Kata kunci disini adalah mengamati. Kita perlu mengamati gerak emosi di dalam batin kita, selayaknya orang ketiga. Jadi, ketika kita sedih, kita tidak boleh bilang, bahwa saya sedih, melainkan ada sesuatu yang sedih. Kita amati, maka akan muncul jarak, dan kesedihan, ataupun emosi lainnya, akan hancur dengan seketika. Kita pun akan menemukan kedamaian yang sesungguhnya.
Inilah inti dari kesadaran diri. Inilah inti dari mistisisme yang dicontohkan oleh berbagai orang besar dalam sejarah, mulai dari Sokrates, Yesus, sampai dengan Martin Luther King. Intinya, kita tidak boleh menyamakan jati diri kita dengan emosi maupun perasaan kita! Kita harus menjadi pengamat yang berjarak atas perasaan-perasaan kita sendiri.

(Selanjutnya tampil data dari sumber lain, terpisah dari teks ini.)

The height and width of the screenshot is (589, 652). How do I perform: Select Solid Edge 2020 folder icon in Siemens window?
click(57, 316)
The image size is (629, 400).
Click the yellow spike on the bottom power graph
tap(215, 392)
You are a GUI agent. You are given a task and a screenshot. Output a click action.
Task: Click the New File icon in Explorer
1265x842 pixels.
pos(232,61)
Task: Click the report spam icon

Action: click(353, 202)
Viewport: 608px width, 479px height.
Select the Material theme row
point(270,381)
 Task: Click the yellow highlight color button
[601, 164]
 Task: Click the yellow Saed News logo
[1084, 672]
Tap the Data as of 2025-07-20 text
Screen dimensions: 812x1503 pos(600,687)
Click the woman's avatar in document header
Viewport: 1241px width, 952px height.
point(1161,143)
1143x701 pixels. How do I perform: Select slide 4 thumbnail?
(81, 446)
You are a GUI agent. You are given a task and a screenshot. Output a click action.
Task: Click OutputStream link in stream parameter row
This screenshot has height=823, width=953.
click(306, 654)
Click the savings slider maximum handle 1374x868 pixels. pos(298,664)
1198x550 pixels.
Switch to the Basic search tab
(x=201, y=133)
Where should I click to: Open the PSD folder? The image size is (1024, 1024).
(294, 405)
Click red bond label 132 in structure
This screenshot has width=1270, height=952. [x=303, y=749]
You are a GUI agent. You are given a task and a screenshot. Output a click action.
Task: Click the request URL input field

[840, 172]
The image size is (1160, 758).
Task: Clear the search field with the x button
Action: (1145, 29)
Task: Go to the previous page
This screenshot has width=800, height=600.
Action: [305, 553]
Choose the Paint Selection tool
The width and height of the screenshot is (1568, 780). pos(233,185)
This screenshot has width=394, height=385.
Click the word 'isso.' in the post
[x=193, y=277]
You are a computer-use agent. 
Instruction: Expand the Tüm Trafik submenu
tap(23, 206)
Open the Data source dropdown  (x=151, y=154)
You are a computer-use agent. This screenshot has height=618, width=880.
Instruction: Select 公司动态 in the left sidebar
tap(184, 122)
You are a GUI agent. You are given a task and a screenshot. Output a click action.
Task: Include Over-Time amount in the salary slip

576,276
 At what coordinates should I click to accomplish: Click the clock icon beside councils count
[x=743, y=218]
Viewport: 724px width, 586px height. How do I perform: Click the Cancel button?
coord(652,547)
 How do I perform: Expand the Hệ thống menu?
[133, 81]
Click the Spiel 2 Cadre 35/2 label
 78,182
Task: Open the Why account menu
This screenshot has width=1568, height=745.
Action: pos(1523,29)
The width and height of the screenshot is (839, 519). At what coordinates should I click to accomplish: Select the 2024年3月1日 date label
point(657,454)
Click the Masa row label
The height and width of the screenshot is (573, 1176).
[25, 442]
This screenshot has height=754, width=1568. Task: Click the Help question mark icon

Kesehatan sebagai Pencerahan
Dua hal berperan amat penting disini. Yang pertama adalah komunitas. Manusia adalah mahluk sosial, maka ia memerlukan orang lain dan komunitas, juga untuk mencapai kesehatan. Peran komunitas amatlah penting untuk mendukung, terutama ketika orang sedang berada dalam penderitaan. Orang yang telah sadar, yakni orang yang telah berhasil menjaga jarak dari emosi maupun perasaannya, lalu akan berperan semakin aktif di dalam komunitas, supaya bisa membantu orang-orang lainnya.
Yang kedua adalah kesehatan fisik. Orang tidak mungkin menjadi sadar, jika ia kurang gizi. Orang tidak mungkin menjadi sadar, jika ia kurang tidur. Maka, kesehatan fisik (keselarasan fisik) tetaplah penting untuk diperhatikan, walaupun ini hanya satu bagian saja dari kesehatan manusia.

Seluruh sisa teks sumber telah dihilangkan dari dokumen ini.